Quelle que soit la quantité consommée, le taux d’alcoolémie maximal sera atteint après 15-30 minutes à jeun, 1heure au cours d’un repas.
Alcoolémie, mode d’emploi
En moyenne, chaque verre consommé fait monter le taux d’alcoolémie de 0,2 à 0,25 grammes d’alcool par litre de sang. On observe fréquemment que ces chiffres sont généralement supérieurs pour certains profils (femme, personnes de faible corpulence) ou en fonction de l'âge (jeunes, personnes âgées).
Il faut en revanche beaucoup de temps à l’organisme pour éliminer l’alcool : 0,1 à 0,15 g/l par heure pour une personne en bonne santé. Il faut donc compter entre une heure et deux heures pour éliminer un seul verre.
Les sanctions encourues
Les détenteurs d’un permis de conduire classique ont interdiction de conduire avec un taux d’alcool dans le sang supérieur ou égal à 0,5 grammes par litre de sang (soit 0.25 mg d’alcool par litre d’air expiré). Pour les détenteurs d’un permis probatoire et les conducteurs de transports en commun (autobus et autocars), le taux d’alcool dans le sang doit être inférieur à 0,2 gramme d'alcool par litre de sang (soit 0.10 mg par litre d’air expiré).
Au-delà des risques d’accident, la conduite en état d’alcoolémie est notamment passible de fortes amendes et de sanction pénales(4) :
- Conduire avec un taux d'alcool compris entre 0,5 et 0,8 gramme par litre de sang (ou supérieur/égal à 0,2 gramme par litre sang pour les détenteurs du permis probatoire) est une infraction, passible d’une amende forfaitaire de 135 € et de la perte de six points du permis de conduire. La suspension du permis de conduire pour une durée de trois ans est également encourue.
- Pour les détenteurs du permis probatoire, la perte de 6 points du permis de conduire implique l’invalidation du permis si l’infraction a lieu la première année, rendant nécessaire de repasser l’examen (code et conduite).
- A partir de 0,8 gramme par litre de sang, il s’agit d’un délit passible de 9.000 € d'amende, trois ans d'emprisonnement et la suspension ou l’annulation du permis de conduire.

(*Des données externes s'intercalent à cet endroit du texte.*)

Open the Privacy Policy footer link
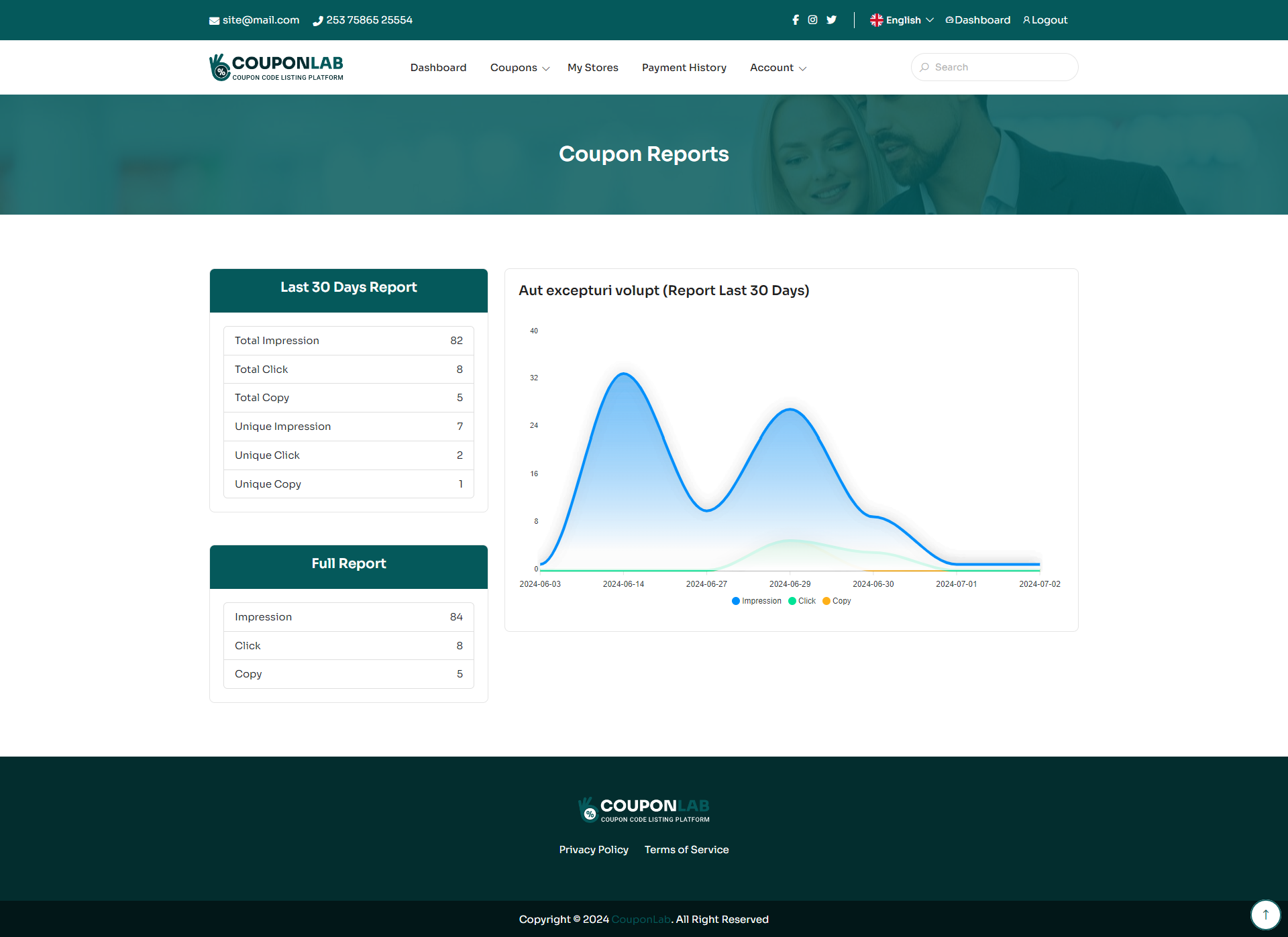This screenshot has height=937, width=1288. click(594, 850)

La perte de six points du permis de conduire est automatique.
A noter que, en cas d'accident sous l'effet de l'alcool, votre compagnie d'assurance vous appliquera des sanctions (refus de couverture des dommages, augmentation des cotisations, résiliation du contrat …).

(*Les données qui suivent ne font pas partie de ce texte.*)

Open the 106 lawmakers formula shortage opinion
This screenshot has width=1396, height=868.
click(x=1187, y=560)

Une seule solution : s’organiser
Le moyen le plus simple de ne prendre aucun risque est de ne pas consommer d’alcool avant de prendre le volant.
Lorsque l’on a décidé de sortir en groupe, le conducteur désigné - ou Sam(5) – est celui qui choisit de ne pas consommer d’alcool pour ramener chacun en toute sécurité.

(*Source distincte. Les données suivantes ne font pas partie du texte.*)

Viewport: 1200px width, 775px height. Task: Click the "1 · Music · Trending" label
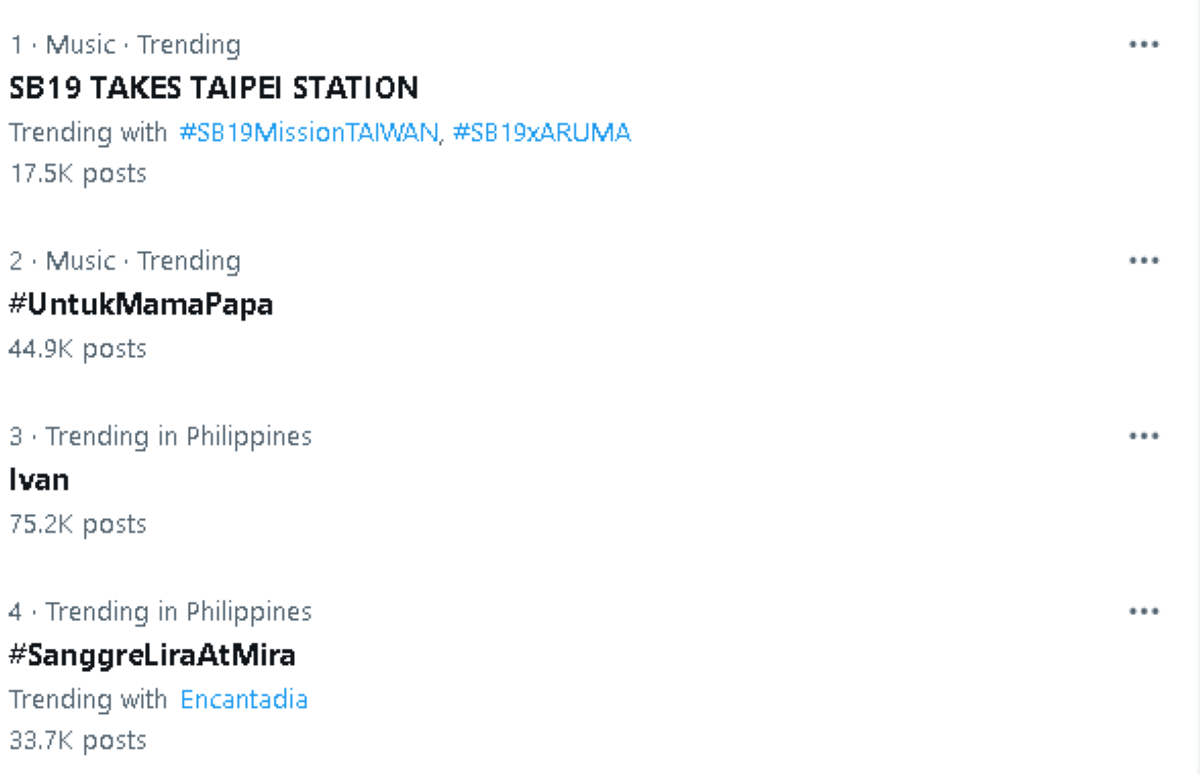pyautogui.click(x=125, y=45)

Adopter le réflexe éthylotest en mesurant soi-même son taux d’alcoolémie avant de décider de reprendre le volant (éthylotests chimiques ou électroniques) est également une bonne idée.
Pour ne pas risquer sa vie, celle de ses proches, des autres usagers de la route ou des piétons, toutes les solutions alternatives sont préférables à la conduite en état d’alcoolémie : prendre les transports en commun ou un taxi, rentrer à pied si l’on est en état de le faire, se faire raccompagner (par une personne n’ayant pas consommé plus de deux unités d’alcool), passer la nuit sur place ou à l’hôtel, etc.